改进措施:1、制订重症病人入、出重症监护病房标准,按标准收治或转出病人。2、加强危重患者管理制度的学习和落实。实行“危重程度评分”评价制度。进一步完善“危重程度评分”的记载。
检查标准5:加强重症监护病房医院感染管理。严格执行手卫生规范及MRSA等特殊感染病人的隔离。对血管内导管所致血行感染、留置导尿管所致感染、术后感染实行监控。
考核方法:查看重症监护病房的感染控制制度、预防措施和应急预案。 改进措施:1、严格执行《医院感染管理办法》,发挥临床感染监控小组的作用,制定重症监护病房的感染控制制度、措施和应急预案。2、严格执行无菌技术操作、消毒隔离工作制度、手卫生规范。3、组织医护人员定期参加医院举办的医院感染知识和合理使用抗菌药物培训,严格按卫生部《抗菌药物临床使用原则》执行医院抗菌药物合理使用管理制度和监控措施。MRSA消毒隔离措施和步骤打印并上墙。4、对血管内导管所致血行感染、留置导尿管所致感染制定预防控制措施,实行监控。

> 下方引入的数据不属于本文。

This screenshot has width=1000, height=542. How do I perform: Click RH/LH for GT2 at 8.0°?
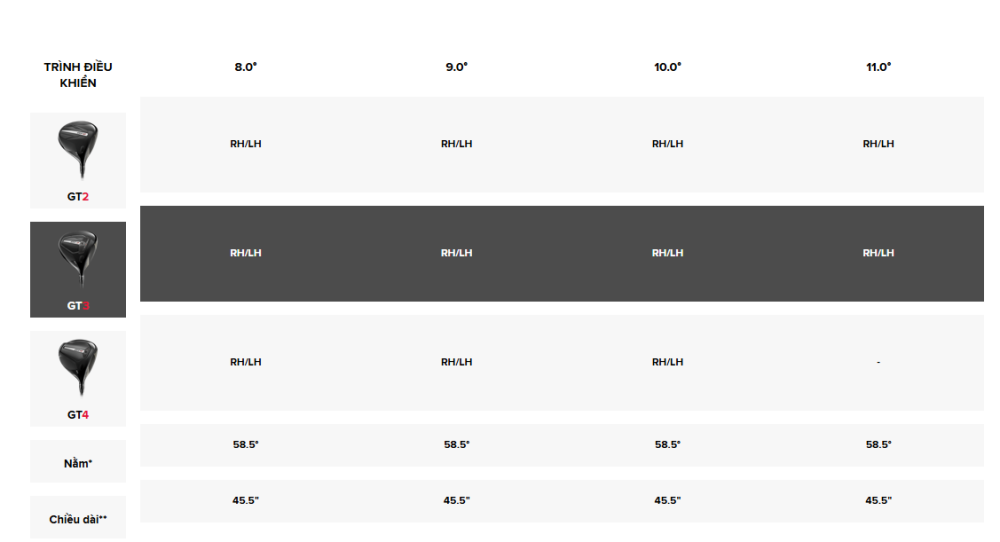coord(246,144)
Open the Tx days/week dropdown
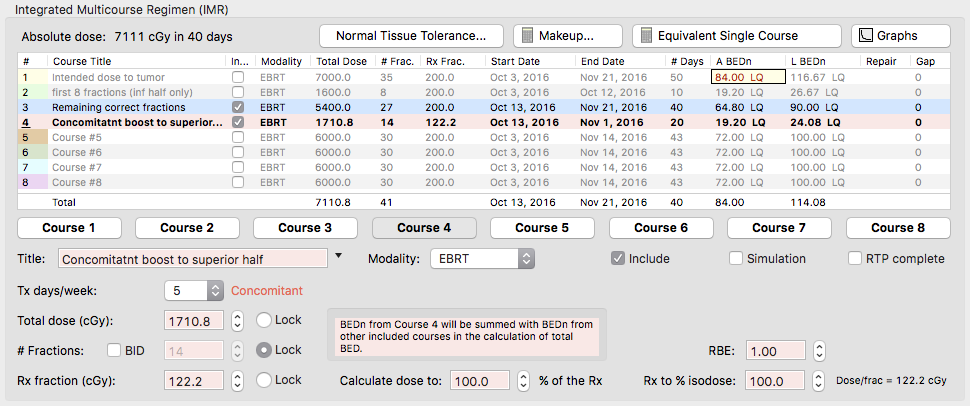The height and width of the screenshot is (406, 970). (x=215, y=291)
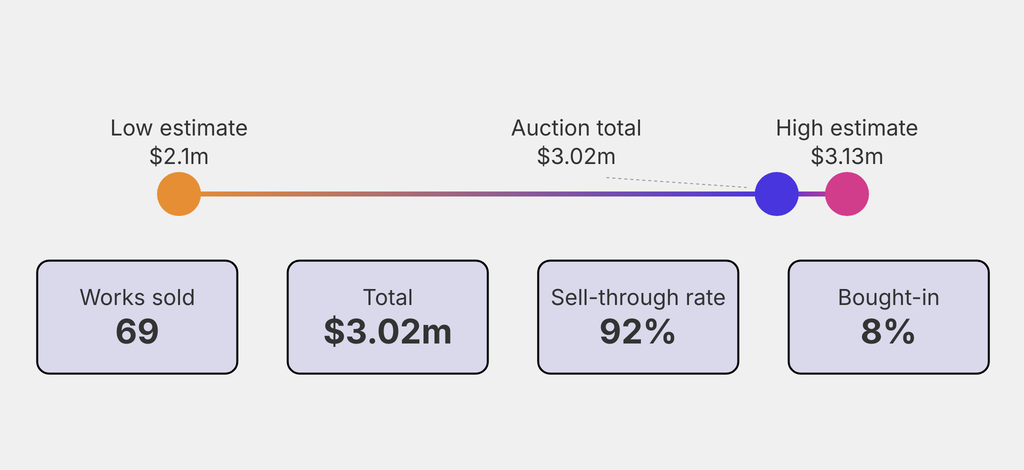Image resolution: width=1024 pixels, height=470 pixels.
Task: Select the Total card label
Action: pos(388,297)

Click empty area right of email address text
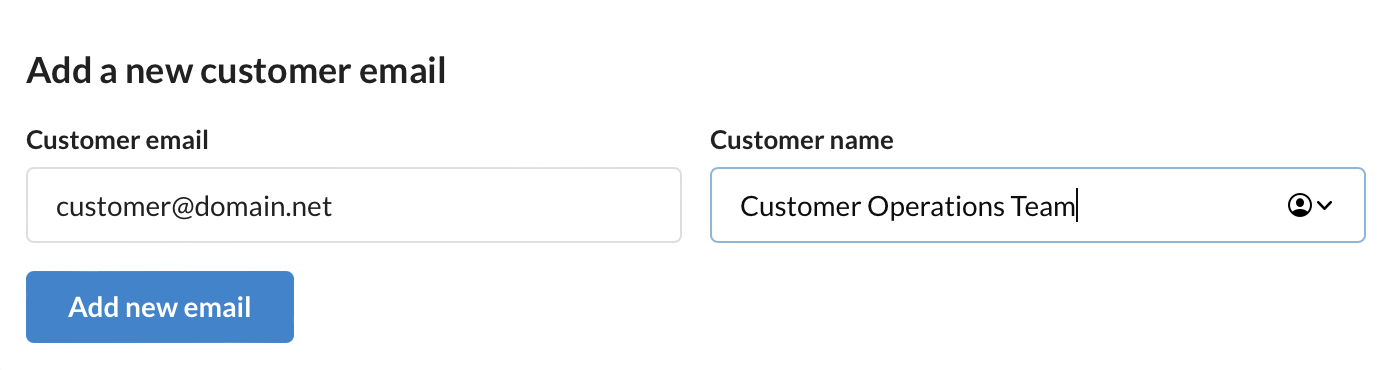coord(505,205)
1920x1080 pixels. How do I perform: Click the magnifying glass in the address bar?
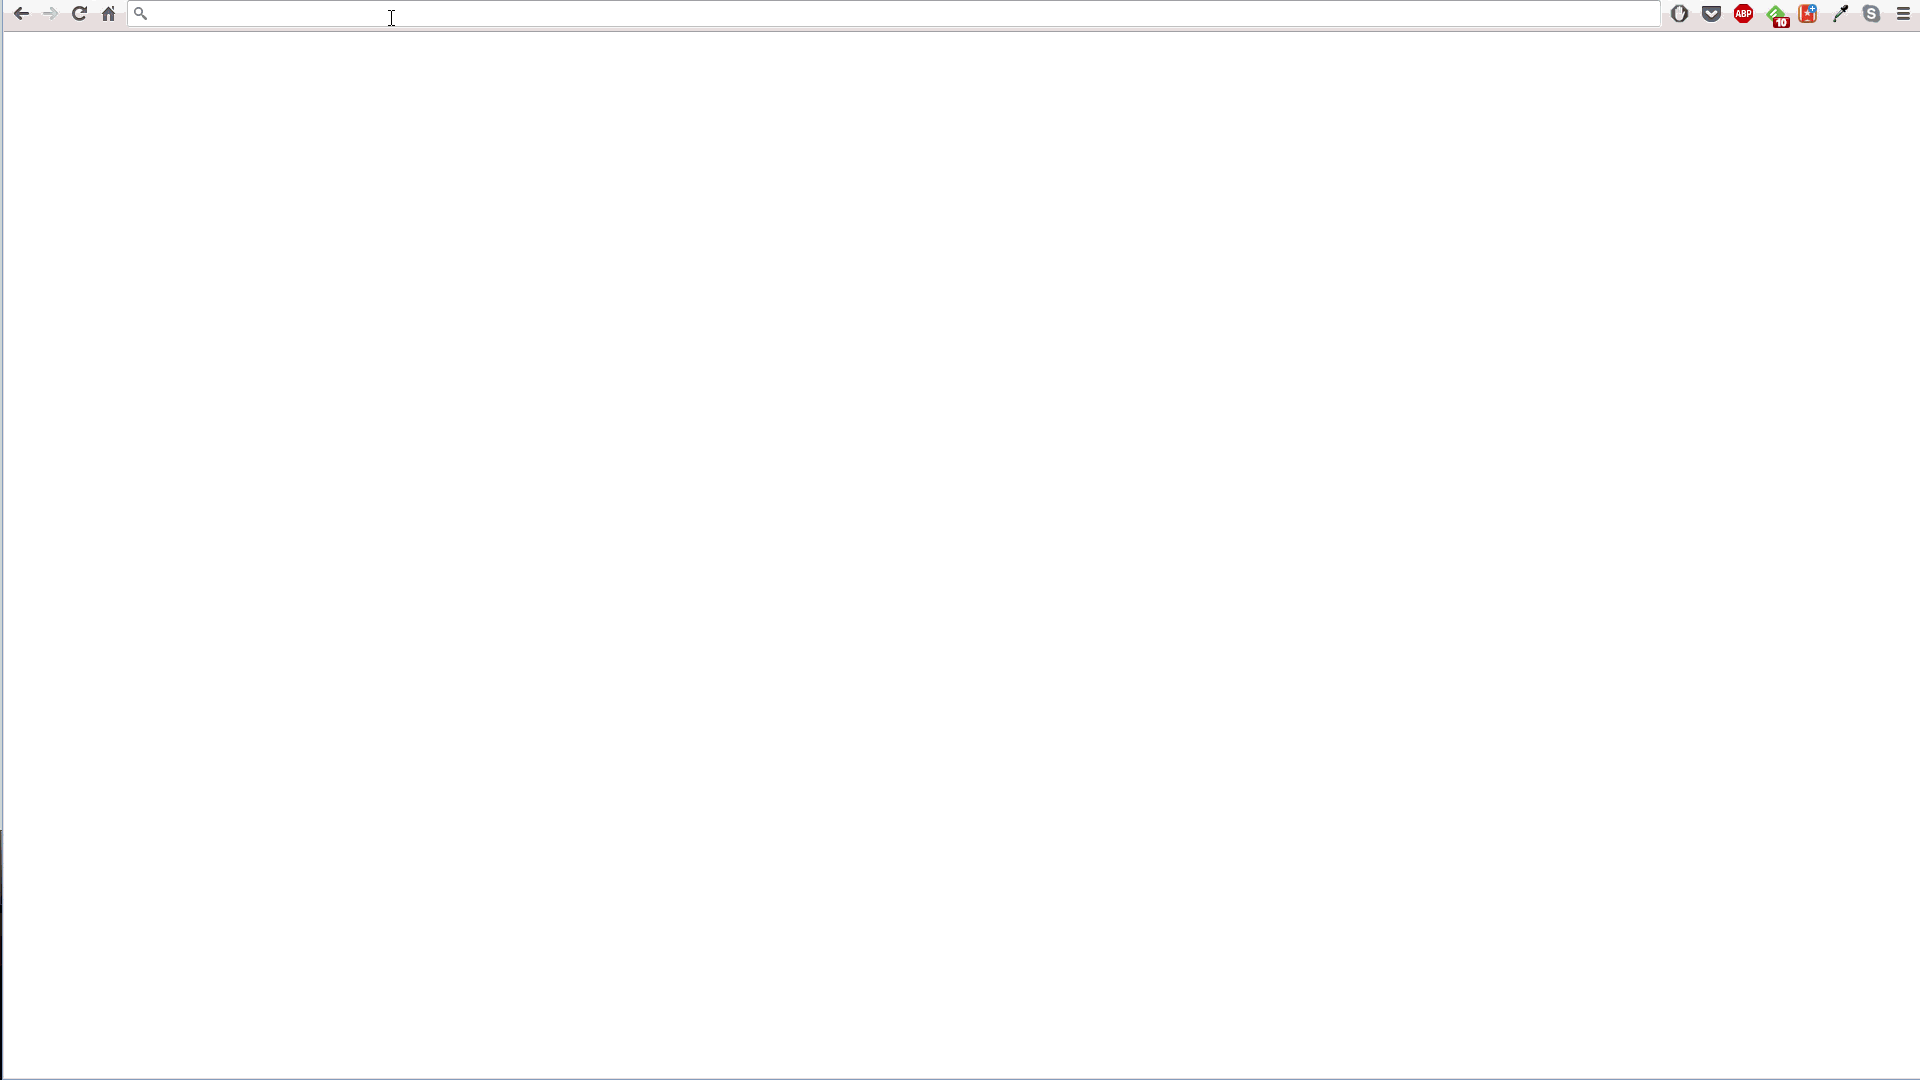(x=141, y=14)
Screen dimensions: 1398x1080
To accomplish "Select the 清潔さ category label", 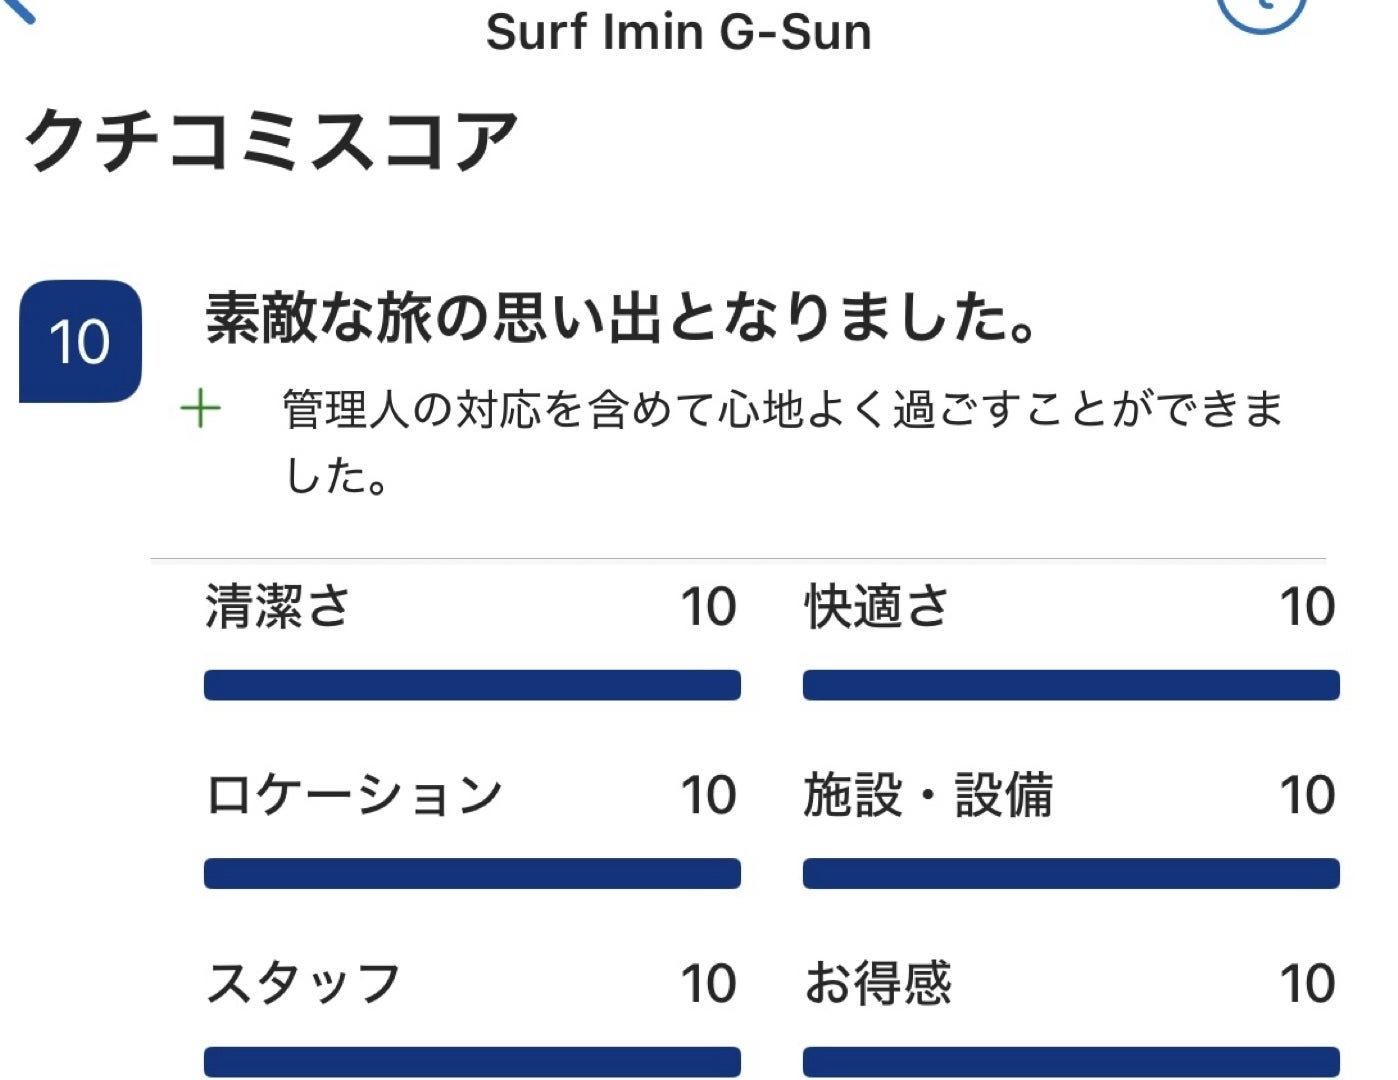I will click(x=278, y=607).
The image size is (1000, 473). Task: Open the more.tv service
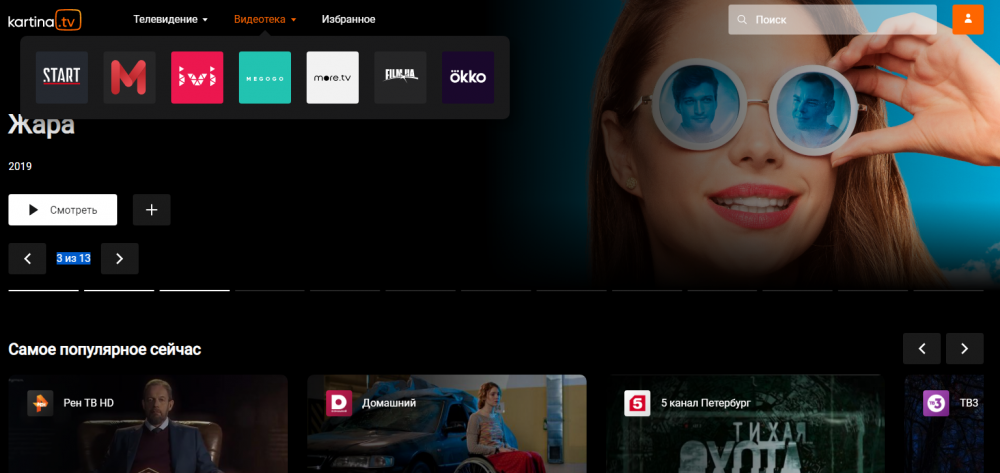point(332,78)
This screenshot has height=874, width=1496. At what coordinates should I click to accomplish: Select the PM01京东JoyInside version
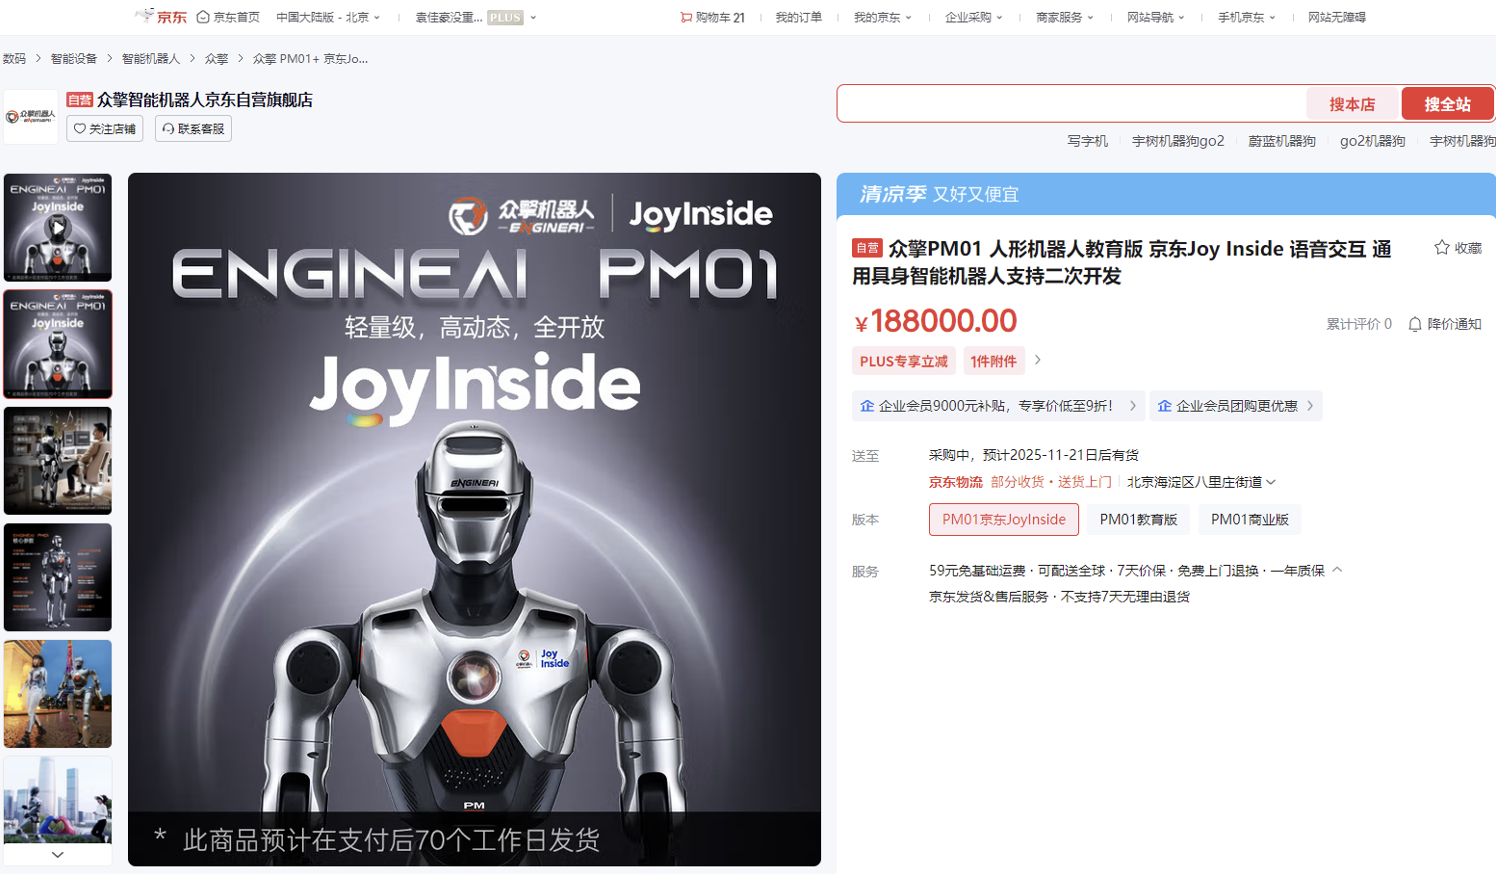pos(1004,519)
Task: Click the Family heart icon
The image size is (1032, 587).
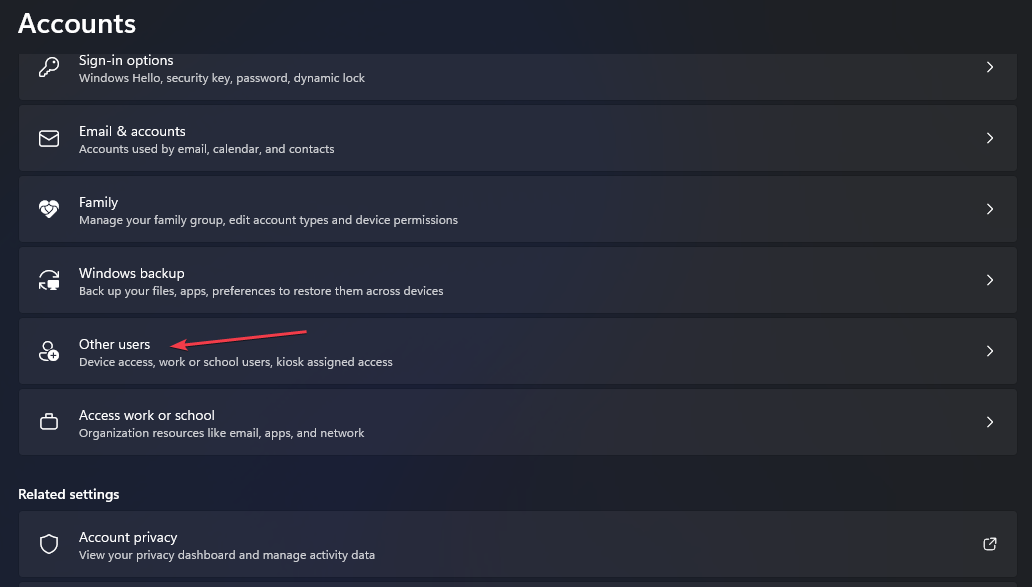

检查标准6:加强运行病历监控与管理,落实核心制度和岗位职责,规范全程管理,严密观察、及时处理患者病情变化,提高危重患者抢救成功率。
考核方法:抽查运行病历,重点查看:按时完成病历书写,突出对危重病人处理情况的记录;履行告知义务,患者及其家属有放弃复苏和治疗的权利,并有记录。
改进措施:1、加强核心制度和岗位职责的学习,抓好落实,特别是总住院24小时值班制、床旁交接班制、三级查房制、岗位责任制及病历书写规范。2、加强运行病历监控与管理,科室质控员履行
职责,重点质控危重病人处理情况的记录,履行告知义务,患者及其家属有放弃复苏和治疗的权利的记录。3、定期举行疑难病例讨论、死亡病例讨论、急救专题讲座,提高危重患者抢救成功率。